━━ DATASET RECORDS ━━

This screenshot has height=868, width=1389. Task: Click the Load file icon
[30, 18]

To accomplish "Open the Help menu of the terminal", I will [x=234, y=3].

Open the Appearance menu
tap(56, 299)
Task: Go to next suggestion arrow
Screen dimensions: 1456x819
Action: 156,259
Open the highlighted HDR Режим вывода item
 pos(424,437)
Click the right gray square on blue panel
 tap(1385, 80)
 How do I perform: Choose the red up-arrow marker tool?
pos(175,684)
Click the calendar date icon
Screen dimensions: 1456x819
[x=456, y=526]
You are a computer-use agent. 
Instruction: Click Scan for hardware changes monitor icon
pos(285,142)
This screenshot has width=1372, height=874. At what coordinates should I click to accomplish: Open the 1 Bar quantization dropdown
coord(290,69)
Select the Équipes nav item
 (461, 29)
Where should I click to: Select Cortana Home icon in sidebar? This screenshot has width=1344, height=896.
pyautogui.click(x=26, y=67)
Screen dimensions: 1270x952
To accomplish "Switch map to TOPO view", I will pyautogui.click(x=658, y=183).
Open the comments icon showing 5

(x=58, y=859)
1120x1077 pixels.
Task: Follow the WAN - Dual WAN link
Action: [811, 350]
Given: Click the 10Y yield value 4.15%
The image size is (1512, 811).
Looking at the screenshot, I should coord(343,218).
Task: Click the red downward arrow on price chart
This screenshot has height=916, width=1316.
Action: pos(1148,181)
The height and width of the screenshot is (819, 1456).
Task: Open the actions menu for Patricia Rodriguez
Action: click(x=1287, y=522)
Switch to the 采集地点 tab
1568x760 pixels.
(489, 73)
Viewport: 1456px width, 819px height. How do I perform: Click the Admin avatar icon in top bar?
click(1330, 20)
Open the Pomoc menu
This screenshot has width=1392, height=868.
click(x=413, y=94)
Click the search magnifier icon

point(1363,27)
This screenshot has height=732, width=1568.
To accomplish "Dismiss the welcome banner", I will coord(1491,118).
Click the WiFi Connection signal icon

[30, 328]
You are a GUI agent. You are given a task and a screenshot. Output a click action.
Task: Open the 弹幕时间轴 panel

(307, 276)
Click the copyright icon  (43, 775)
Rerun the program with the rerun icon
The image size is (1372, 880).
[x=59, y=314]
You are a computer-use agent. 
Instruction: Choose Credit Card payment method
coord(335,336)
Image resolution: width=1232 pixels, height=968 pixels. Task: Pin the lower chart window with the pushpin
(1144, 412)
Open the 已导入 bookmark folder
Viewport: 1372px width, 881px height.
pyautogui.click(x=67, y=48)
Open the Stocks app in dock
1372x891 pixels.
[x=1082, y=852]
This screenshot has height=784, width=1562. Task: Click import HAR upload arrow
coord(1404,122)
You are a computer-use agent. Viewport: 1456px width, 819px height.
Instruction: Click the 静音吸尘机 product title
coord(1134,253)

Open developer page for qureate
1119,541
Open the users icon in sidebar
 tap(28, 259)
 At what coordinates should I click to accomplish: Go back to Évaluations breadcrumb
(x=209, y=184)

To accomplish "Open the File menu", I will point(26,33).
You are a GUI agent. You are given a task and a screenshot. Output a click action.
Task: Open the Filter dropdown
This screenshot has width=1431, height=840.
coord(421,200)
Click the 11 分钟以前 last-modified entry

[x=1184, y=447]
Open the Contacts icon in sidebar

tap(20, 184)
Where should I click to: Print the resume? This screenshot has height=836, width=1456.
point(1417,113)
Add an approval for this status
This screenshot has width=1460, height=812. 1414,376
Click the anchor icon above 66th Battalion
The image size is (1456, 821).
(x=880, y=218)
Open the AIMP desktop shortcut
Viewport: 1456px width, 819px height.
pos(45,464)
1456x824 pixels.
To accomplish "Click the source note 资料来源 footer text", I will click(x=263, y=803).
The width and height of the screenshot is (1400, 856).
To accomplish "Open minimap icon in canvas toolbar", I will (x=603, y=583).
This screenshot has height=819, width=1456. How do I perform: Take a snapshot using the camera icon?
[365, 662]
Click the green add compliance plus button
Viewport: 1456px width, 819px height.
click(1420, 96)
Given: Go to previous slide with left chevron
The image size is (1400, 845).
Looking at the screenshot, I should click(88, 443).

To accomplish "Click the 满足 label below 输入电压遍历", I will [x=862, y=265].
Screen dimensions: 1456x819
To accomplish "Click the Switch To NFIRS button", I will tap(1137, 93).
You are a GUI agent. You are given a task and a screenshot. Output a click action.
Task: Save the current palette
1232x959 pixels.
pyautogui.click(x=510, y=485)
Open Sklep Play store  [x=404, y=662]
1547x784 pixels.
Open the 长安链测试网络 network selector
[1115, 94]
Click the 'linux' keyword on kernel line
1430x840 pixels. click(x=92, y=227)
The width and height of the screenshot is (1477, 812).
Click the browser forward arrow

━━━

#### TASK:
Could you set down every line above exactly as written?

#### REPLY TO THE EXERCISE:
This screenshot has height=868, width=1389. Task: Click the Load file icon
[30, 18]

To accomplish "Open the Help menu of the terminal", I will [x=234, y=3].

Open the Appearance menu
tap(56, 299)
Task: Go to next suggestion arrow
Screen dimensions: 1456x819
Action: 156,259
Open the highlighted HDR Режим вывода item
 pos(424,437)
Click the right gray square on blue panel
 tap(1385, 80)
 How do I perform: Choose the red up-arrow marker tool?
pos(175,684)
Click the calendar date icon
Screen dimensions: 1456x819
[x=456, y=526]
You are a computer-use agent. 
Instruction: Click Scan for hardware changes monitor icon
pos(285,142)
This screenshot has width=1372, height=874. At what coordinates should I click to accomplish: Open the 1 Bar quantization dropdown
coord(290,69)
Select the Équipes nav item
 (461, 29)
Where should I click to: Select Cortana Home icon in sidebar? This screenshot has width=1344, height=896.
pyautogui.click(x=26, y=67)
Screen dimensions: 1270x952
To accomplish "Switch map to TOPO view", I will pyautogui.click(x=658, y=183).
Open the comments icon showing 5

(x=58, y=859)
1120x1077 pixels.
Task: Follow the WAN - Dual WAN link
Action: [811, 350]
Given: Click the 10Y yield value 4.15%
The image size is (1512, 811).
Looking at the screenshot, I should coord(343,218).
Task: Click the red downward arrow on price chart
This screenshot has height=916, width=1316.
Action: pos(1148,181)
The height and width of the screenshot is (819, 1456).
Task: Open the actions menu for Patricia Rodriguez
Action: click(x=1287, y=522)
Switch to the 采集地点 tab
1568x760 pixels.
(489, 73)
Viewport: 1456px width, 819px height. How do I perform: Click the Admin avatar icon in top bar?
click(1330, 20)
Open the Pomoc menu
This screenshot has width=1392, height=868.
click(x=413, y=94)
Click the search magnifier icon

point(1363,27)
This screenshot has height=732, width=1568.
To accomplish "Dismiss the welcome banner", I will coord(1491,118).
Click the WiFi Connection signal icon

[30, 328]
You are a GUI agent. You are given a task and a screenshot. Output a click action.
Task: Open the 弹幕时间轴 panel

(307, 276)
Click the copyright icon  (43, 775)
Rerun the program with the rerun icon
The image size is (1372, 880).
[x=59, y=314]
You are a computer-use agent. 
Instruction: Choose Credit Card payment method
coord(335,336)
Image resolution: width=1232 pixels, height=968 pixels. Task: Pin the lower chart window with the pushpin
(1144, 412)
Open the 已导入 bookmark folder
Viewport: 1372px width, 881px height.
pyautogui.click(x=67, y=48)
Open the Stocks app in dock
1372x891 pixels.
[x=1082, y=852]
This screenshot has height=784, width=1562. Task: Click import HAR upload arrow
coord(1404,122)
You are a computer-use agent. Viewport: 1456px width, 819px height.
Instruction: Click the 静音吸尘机 product title
coord(1134,253)

Open developer page for qureate
1119,541
Open the users icon in sidebar
 tap(28, 259)
 At what coordinates should I click to accomplish: Go back to Évaluations breadcrumb
(x=209, y=184)

To accomplish "Open the File menu", I will point(26,33).
You are a GUI agent. You are given a task and a screenshot. Output a click action.
Task: Open the Filter dropdown
This screenshot has width=1431, height=840.
coord(421,200)
Click the 11 分钟以前 last-modified entry

[x=1184, y=447]
Open the Contacts icon in sidebar

tap(20, 184)
Where should I click to: Print the resume? This screenshot has height=836, width=1456.
point(1417,113)
Add an approval for this status
This screenshot has width=1460, height=812. 1414,376
Click the anchor icon above 66th Battalion
The image size is (1456, 821).
(x=880, y=218)
Open the AIMP desktop shortcut
Viewport: 1456px width, 819px height.
pos(45,464)
1456x824 pixels.
To accomplish "Click the source note 资料来源 footer text", I will click(x=263, y=803).
The width and height of the screenshot is (1400, 856).
To accomplish "Open minimap icon in canvas toolbar", I will (x=603, y=583).
This screenshot has height=819, width=1456. How do I perform: Take a snapshot using the camera icon?
[365, 662]
Click the green add compliance plus button
Viewport: 1456px width, 819px height.
click(1420, 96)
Given: Go to previous slide with left chevron
The image size is (1400, 845).
Looking at the screenshot, I should click(88, 443).

To accomplish "Click the 满足 label below 输入电压遍历", I will [x=862, y=265].
Screen dimensions: 1456x819
To accomplish "Click the Switch To NFIRS button", I will tap(1137, 93).
You are a GUI agent. You are given a task and a screenshot. Output a click action.
Task: Save the current palette
1232x959 pixels.
pyautogui.click(x=510, y=485)
Open Sklep Play store  [x=404, y=662]
1547x784 pixels.
Open the 长安链测试网络 network selector
[1115, 94]
Click the 'linux' keyword on kernel line
1430x840 pixels. click(x=92, y=227)
The width and height of the screenshot is (1477, 812).
Click the browser forward arrow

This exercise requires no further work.